Nicholasli1995 / EvoSkeleton

Official project website for the CVPR 2020 paper (Oral Presentation) "Cascaded deep monocular 3D human pose estimation wth evolutionary training data"
https://arxiv.org/abs/2006.07778
MIT License
333 stars 44 forks source link

How to calculate stats for examples/inference.py? (e.g. mean_3d, std_3d dim_ignore_3d) #12

Closed ben-xD closed 3 years ago

ben-xD commented 3 years ago

In examples/inference.py, how do I calculate stats passed to unNormalizeData() from evo_skeleton.dataset.h36m.data_utils import unNormalizeData, as I am using my own images, and can't create a new stats.npy for my images. I would eventually like to pass video to it too.

Thanks in advance

Nicholasli1995 commented 3 years ago

As described in the docs, the stats can be downloaded at https://drive.google.com/file/d/158oCTK-9Y8Bl9qxidoHcXfqfeeA7qT93/view

In examples/inference.py, how do I calculate stats passed to unNormalizeData() from evo_skeleton.dataset.h36m.data_utils import unNormalizeData, as I am using my own images, and can't create a new stats.npy for my images. I would eventually like to pass video to it too.

Thanks in advance

ben-xD commented 3 years ago

Thanks Nicholas, however those stats files are just generated for the example images?, not for my images? I am trying to run it on my own images. Thank you

Nicholasli1995 commented 3 years ago

Thanks Nicholas, however those stats files are just generated for the example images?, not for my images? I am trying to run it on my own images. Thank you

[Short answer] You don't need to compute stats for your images in inference.py.

[Long answer] Let me give a more detailed explaination on the "stats".

  1. The inputs and outputs of the 2D-to-3D lifting model are normalized, which means one can not feed the raw pixel position (e.g., the hand key-point is at (550, 450)) to the model.

  2. Two ways of applying normalization are implemented in this repo. The first approach computes the statistics over the whole training dataset, while the second over a single example. This means the first way is dataset-dependent while the second is not.

  3. For in-the-wild images, inference.py uses the second way so that the user does not need to compute input key-points statistics over the whole dataset. The user just need to feed the right key-point positions and the normalization is done one subject by one subject.

  4. The downloaded "stats" represents the 3D statistics for output unnormalization. This does not affect the input but affects how the output will look like. Since it's computed over H36M, the output will look like the H36M style.

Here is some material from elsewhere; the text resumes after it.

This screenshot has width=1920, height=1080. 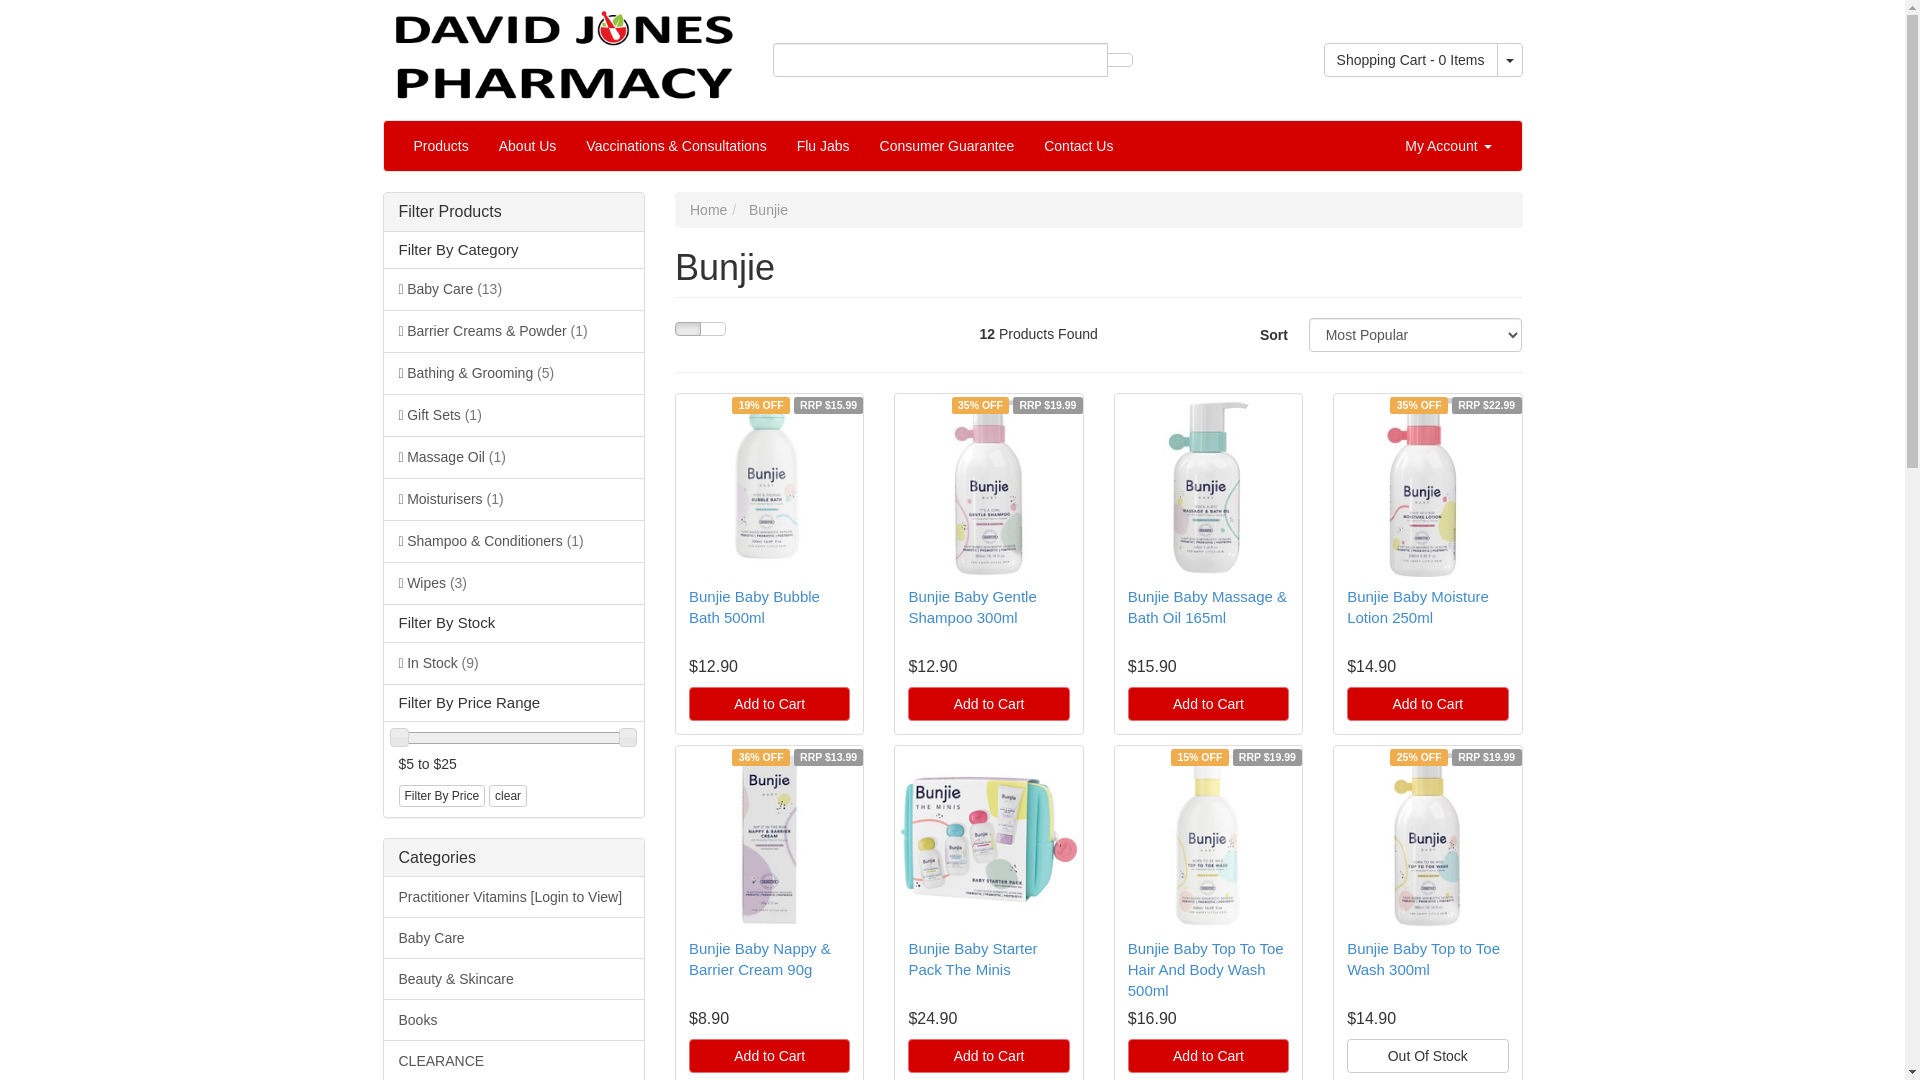 I want to click on Shampoo & Conditioners (1), so click(x=514, y=541).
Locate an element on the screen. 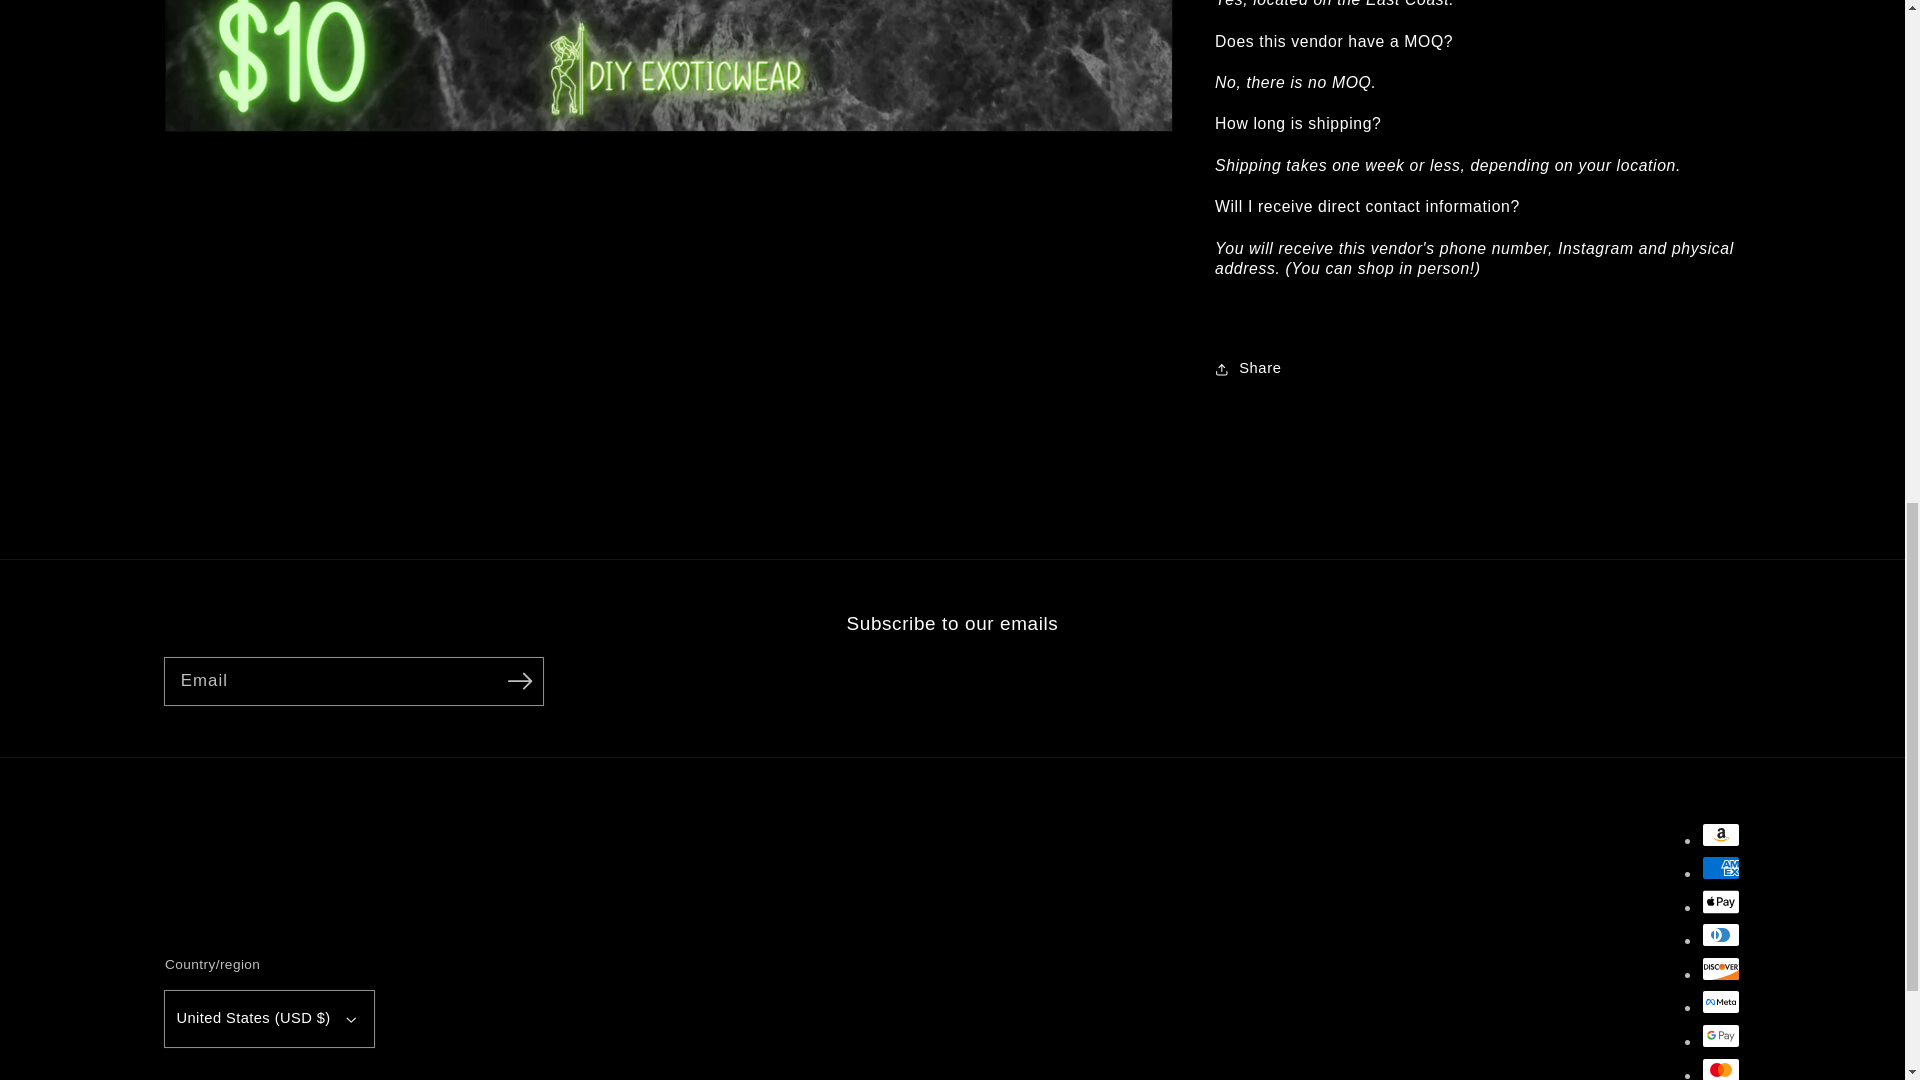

Finally, the repo is about single-frame inference. For extension to video input I suggest taking a look at https://github.com/facebookresearch/VideoPose3D.

ben-xD commented 3 years ago

Thanks for the explanation, that clears my confusion

Nicholasli1995 commented 3 years ago

Issues will be closed if there is no new discussion for more than one month. Re-open if needed.